Fatal police shooting leads to complaint
Man shot 39 times; mom says he was shot in back while he was down
The Atlanta Journal-Constitution
Tuesday, September 09, 2008
The mother of a 28-year-old man who died in a July gunfight with Atlanta police says she has filed a complaint against the two officers involved in the shooting.
In the written complaint dated Sept. 2, Melissa Clark reiterated her claim that one of the officers stood over her son Montellis Clark’s body and fired numerous shots into his back July 15 in southwest Atlanta.
“After my son was down and unarmed and secured, Officer [Clarence] Tosh stood over my son and shot him multiple times,” Clark wrote.

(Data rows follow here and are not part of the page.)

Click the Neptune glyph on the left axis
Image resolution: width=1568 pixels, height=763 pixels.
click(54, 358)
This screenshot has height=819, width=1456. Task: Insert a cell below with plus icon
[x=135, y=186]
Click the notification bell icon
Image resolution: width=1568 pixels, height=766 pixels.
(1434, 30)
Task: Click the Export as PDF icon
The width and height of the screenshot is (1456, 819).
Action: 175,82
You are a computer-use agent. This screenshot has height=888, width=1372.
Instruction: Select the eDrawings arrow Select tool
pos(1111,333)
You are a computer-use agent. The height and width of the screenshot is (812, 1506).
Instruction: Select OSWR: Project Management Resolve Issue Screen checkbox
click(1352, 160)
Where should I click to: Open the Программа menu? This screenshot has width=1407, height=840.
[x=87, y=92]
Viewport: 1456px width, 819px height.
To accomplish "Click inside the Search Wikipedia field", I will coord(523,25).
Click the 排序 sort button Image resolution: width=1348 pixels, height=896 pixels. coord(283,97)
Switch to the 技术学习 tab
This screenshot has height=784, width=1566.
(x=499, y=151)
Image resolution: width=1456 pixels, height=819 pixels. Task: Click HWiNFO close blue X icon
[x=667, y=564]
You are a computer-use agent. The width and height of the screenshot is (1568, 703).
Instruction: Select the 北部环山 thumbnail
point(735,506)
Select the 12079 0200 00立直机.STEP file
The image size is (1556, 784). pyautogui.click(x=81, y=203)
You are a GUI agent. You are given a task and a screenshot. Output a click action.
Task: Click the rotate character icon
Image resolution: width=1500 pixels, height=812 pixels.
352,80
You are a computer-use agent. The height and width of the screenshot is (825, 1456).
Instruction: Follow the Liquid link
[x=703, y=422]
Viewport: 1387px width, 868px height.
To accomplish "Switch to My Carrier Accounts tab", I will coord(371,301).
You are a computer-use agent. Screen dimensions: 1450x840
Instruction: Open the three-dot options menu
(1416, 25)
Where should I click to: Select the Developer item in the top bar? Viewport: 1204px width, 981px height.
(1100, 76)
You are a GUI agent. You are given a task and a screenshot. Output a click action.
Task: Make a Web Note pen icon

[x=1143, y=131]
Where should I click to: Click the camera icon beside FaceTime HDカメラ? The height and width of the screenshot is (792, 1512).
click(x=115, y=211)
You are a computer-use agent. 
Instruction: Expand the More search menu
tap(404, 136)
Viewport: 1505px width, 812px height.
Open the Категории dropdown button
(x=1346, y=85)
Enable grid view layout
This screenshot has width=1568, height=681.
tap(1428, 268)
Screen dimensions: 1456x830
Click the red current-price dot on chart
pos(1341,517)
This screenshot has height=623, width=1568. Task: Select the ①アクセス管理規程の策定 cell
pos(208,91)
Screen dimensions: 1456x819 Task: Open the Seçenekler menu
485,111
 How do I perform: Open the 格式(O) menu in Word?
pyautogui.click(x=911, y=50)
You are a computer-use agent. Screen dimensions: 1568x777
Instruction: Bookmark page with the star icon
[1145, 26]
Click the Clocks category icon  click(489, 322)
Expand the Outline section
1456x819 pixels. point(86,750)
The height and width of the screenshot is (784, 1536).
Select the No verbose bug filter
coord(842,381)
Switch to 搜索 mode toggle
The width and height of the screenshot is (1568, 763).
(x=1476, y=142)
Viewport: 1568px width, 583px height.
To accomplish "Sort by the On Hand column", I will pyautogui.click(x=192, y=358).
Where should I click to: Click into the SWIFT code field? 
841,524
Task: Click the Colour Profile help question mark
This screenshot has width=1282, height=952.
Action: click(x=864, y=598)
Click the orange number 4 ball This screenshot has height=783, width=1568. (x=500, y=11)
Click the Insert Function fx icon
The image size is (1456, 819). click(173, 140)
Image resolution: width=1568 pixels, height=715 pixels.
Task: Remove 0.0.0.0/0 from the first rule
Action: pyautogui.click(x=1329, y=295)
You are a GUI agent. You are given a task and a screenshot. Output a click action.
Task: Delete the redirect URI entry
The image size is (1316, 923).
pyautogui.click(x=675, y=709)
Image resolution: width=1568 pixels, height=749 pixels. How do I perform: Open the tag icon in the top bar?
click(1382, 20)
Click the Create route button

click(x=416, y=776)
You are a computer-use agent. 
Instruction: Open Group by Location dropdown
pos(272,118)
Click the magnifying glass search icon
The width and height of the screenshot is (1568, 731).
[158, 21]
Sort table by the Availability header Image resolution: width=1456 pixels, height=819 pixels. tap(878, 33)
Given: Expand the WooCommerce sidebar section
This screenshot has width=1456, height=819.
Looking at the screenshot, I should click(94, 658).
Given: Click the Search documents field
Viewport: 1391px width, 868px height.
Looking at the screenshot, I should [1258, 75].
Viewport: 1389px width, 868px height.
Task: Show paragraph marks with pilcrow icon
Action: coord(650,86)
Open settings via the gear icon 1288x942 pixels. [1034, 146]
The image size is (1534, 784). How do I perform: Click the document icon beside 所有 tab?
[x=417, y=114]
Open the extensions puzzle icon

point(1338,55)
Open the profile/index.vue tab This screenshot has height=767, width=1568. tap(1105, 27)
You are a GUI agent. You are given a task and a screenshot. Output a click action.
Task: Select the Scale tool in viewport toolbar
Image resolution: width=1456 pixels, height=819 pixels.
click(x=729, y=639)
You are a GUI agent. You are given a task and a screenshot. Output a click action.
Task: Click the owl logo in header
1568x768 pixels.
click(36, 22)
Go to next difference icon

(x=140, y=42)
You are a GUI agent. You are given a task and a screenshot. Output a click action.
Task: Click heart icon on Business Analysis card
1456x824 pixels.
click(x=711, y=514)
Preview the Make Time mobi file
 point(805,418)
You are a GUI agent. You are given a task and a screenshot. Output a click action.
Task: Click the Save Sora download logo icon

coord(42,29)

The commander of the Atlanta Police Department’s internal affairs unit, Maj. Lane Hagin, would not confirm that Melissa Clark filed a complaint, but said in an e-mail that his unit has talked to her as part of an ongoing investigation, which is routine in all police shootings.
Clark also wrote that neither Tosh, nor Gregory Dubose, the other officer, identified themselves as police.
Police say the officers fatally shot Clark in a Cascade Road driveway after he pulled out a gun and fired at them. Clark’s brother, Tim Clark, also was shot once in the back.
Dubose had a gunshot wound to the face that was not life-threatening, and Tosh took a bullet to the chest area of his bulletproof vest.
Atlanta police have refused to discuss Clark’s claims, saying that they are conducting an investigation into the shooting.
She added that the autopsy on her son would reveal “unnecessary gunshots” to her son’s body.
The autopsy showed that Montellis Clark had 39 gunshot entrance wounds — five of them to his back.
But the doctor who performed the autopsy, Karen Sullivan of the Fulton County Medical Examiner’s Office, said the results could not confirm whether Clark was shot while already face down on a driveway.
Two exit wounds on Clark’s stomach were “shored” — there were abrasions around the wounds — which could be consistent with someone being shot while on a driveway, Sullivan said.
Exit wounds become shored when the skin where a bullet exits comes into contact with something else, such as pavement, causing an abrasion, Sullivan said.
However, the doctor said, exit wounds also can be shored by clothing worn by someone who is shot while standing.